**How to complete this task**
Identify every line in the records below that contains the word "paragraph", and reproduce each one.
───── Supplied material
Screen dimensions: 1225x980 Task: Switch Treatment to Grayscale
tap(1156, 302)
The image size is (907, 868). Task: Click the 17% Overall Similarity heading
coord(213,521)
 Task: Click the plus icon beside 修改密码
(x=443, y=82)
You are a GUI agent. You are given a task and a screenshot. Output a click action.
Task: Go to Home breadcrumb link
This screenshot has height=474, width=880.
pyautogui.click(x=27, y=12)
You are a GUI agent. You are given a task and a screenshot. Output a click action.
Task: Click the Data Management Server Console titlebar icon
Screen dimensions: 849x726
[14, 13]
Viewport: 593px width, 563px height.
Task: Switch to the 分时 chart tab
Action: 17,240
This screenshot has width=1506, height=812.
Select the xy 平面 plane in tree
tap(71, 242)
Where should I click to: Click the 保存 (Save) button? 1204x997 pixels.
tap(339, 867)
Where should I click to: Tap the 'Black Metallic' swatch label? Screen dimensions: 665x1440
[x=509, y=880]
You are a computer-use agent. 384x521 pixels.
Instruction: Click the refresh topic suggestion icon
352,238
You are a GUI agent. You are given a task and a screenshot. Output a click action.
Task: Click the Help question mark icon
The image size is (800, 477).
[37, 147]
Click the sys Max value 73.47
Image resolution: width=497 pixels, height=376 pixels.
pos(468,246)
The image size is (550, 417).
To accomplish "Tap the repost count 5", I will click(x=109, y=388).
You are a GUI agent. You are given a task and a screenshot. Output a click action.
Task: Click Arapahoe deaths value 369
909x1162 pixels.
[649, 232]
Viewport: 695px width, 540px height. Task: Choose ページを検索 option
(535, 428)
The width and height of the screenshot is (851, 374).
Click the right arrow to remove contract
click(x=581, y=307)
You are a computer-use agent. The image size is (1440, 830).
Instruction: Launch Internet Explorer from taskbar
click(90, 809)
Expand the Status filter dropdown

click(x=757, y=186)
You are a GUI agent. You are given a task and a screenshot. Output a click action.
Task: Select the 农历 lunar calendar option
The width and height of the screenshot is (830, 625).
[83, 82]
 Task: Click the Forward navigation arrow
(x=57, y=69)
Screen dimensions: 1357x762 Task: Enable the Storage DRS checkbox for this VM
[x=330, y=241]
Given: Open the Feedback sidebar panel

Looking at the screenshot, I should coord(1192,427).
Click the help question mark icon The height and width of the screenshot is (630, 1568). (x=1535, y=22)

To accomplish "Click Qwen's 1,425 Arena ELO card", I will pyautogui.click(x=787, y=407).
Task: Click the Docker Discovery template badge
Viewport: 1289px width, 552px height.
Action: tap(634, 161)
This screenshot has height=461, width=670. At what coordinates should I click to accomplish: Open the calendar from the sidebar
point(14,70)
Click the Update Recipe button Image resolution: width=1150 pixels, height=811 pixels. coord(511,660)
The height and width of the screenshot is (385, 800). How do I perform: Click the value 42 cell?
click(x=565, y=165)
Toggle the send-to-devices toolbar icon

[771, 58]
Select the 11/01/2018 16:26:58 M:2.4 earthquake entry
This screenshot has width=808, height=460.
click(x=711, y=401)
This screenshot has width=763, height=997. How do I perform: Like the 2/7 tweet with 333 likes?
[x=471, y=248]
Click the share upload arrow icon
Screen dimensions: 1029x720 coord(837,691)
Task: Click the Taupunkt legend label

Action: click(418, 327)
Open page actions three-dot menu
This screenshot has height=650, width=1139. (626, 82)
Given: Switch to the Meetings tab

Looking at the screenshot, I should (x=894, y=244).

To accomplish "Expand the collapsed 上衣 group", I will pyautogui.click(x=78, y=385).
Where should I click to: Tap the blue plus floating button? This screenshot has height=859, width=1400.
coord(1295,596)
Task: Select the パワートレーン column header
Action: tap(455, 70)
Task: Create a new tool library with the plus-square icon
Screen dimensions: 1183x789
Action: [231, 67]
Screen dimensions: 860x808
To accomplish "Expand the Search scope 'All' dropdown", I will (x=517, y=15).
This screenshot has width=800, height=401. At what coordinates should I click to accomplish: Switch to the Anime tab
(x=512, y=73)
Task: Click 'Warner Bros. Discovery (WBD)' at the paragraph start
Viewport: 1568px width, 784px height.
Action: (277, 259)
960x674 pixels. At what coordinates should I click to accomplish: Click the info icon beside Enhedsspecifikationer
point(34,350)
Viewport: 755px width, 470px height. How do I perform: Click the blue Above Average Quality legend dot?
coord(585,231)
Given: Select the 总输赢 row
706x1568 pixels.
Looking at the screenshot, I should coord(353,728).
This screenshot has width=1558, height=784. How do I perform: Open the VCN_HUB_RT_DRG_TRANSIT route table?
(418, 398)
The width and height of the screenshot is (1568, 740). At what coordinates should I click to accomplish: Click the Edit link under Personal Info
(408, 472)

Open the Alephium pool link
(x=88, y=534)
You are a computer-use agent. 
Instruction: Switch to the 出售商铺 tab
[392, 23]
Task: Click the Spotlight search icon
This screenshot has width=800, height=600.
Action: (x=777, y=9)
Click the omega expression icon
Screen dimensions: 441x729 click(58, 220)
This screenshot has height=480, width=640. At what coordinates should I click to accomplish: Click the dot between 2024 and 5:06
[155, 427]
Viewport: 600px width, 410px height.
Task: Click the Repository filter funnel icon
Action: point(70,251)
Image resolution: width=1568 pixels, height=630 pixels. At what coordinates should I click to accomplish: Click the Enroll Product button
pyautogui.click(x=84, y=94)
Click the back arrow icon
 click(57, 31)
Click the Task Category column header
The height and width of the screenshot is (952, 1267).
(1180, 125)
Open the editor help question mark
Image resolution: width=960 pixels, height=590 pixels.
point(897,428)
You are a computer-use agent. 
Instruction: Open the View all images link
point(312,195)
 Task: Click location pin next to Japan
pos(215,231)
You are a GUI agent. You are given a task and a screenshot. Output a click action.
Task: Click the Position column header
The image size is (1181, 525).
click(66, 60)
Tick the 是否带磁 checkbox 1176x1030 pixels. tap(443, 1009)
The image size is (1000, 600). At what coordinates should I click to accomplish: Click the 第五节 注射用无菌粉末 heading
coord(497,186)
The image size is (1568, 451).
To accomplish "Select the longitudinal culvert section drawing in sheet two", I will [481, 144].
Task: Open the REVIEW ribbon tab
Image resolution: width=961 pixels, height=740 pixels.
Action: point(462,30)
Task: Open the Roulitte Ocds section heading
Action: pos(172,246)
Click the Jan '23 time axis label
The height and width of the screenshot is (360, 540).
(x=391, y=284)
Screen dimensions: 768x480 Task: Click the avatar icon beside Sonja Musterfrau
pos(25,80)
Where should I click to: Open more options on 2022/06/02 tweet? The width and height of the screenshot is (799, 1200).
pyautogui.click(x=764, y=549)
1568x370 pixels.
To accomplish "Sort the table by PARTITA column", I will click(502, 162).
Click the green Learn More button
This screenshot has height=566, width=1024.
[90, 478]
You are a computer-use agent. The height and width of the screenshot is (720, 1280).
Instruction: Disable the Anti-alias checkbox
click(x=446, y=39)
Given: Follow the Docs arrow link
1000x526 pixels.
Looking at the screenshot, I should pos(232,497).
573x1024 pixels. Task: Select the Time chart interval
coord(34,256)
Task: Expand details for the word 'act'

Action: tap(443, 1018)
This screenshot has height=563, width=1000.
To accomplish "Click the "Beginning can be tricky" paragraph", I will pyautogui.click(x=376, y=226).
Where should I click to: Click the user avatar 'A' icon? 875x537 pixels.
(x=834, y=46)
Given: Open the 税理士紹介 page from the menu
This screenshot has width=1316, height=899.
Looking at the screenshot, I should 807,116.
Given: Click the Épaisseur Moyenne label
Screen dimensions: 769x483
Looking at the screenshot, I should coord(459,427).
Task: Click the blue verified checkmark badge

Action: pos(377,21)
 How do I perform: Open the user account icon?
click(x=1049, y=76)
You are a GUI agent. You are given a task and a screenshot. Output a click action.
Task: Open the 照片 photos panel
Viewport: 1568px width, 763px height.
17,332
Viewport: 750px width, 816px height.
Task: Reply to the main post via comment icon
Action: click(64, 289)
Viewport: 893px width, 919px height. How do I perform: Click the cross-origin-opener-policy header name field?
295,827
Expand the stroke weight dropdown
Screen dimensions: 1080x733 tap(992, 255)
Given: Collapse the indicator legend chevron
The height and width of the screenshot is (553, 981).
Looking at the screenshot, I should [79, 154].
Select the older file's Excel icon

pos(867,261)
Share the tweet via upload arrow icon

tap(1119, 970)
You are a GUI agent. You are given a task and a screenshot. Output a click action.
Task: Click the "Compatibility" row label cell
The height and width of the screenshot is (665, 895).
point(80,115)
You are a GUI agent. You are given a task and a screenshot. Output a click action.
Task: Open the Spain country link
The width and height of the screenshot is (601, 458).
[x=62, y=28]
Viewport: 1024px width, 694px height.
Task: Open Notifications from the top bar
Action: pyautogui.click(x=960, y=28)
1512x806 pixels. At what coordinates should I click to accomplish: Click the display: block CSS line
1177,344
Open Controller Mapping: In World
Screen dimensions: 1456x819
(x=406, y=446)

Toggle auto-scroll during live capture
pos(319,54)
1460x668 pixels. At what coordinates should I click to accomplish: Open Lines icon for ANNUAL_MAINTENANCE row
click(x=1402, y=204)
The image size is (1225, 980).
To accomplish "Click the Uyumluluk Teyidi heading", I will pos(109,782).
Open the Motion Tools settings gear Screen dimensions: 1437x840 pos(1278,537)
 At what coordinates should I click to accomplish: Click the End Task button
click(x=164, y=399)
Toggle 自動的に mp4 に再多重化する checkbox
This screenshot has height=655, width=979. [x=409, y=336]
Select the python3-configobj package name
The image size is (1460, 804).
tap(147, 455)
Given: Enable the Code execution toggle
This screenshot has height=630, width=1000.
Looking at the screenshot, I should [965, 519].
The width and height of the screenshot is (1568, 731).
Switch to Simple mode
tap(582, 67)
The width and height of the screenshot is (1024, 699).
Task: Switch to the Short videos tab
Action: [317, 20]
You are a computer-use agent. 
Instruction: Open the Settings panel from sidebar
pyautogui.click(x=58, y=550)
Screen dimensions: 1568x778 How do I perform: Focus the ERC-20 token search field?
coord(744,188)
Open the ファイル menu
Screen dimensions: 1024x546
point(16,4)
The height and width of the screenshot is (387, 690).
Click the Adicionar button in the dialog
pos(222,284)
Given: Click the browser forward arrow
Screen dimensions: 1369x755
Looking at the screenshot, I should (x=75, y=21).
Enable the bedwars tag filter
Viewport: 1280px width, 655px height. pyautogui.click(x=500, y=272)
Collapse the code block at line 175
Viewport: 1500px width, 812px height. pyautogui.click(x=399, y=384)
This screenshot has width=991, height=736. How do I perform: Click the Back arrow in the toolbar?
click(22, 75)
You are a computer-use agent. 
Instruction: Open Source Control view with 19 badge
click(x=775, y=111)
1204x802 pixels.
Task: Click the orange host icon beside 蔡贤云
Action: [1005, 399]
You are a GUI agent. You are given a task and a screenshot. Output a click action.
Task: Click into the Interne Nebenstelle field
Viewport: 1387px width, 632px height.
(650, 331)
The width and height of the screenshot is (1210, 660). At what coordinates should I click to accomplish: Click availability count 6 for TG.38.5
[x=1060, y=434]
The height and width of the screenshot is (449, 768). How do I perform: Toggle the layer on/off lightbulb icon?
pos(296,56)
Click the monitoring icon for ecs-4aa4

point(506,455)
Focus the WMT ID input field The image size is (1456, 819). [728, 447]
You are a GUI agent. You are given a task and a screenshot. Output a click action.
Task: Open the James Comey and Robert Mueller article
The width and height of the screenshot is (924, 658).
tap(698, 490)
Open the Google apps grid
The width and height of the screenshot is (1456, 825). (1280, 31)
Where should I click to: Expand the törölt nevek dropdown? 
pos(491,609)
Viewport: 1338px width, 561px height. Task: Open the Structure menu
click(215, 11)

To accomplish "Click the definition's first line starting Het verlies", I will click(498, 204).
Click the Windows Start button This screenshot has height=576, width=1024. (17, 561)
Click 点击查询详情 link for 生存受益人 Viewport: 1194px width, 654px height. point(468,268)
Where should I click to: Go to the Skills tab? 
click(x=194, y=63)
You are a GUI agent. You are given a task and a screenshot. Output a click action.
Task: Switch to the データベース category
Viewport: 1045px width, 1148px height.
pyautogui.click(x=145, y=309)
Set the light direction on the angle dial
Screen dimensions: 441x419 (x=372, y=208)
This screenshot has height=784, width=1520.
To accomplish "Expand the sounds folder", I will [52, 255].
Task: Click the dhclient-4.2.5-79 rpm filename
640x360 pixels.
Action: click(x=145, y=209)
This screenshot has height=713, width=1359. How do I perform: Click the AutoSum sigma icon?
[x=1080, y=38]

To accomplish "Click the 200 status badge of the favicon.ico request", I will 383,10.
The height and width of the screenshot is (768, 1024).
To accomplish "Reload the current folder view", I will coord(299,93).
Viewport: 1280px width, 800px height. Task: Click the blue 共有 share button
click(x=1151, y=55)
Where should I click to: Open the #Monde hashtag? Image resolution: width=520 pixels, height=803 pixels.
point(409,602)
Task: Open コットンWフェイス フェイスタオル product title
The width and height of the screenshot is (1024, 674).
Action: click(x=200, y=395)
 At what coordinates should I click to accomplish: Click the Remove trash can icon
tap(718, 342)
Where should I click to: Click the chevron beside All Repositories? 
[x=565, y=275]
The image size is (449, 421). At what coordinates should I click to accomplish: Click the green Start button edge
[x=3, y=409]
──────────
**Response to the task**
Task: Click 'Warner Bros. Discovery (WBD)' at the paragraph start
To accomplish "Click the "Beginning can be tricky" paragraph", I will pyautogui.click(x=376, y=226).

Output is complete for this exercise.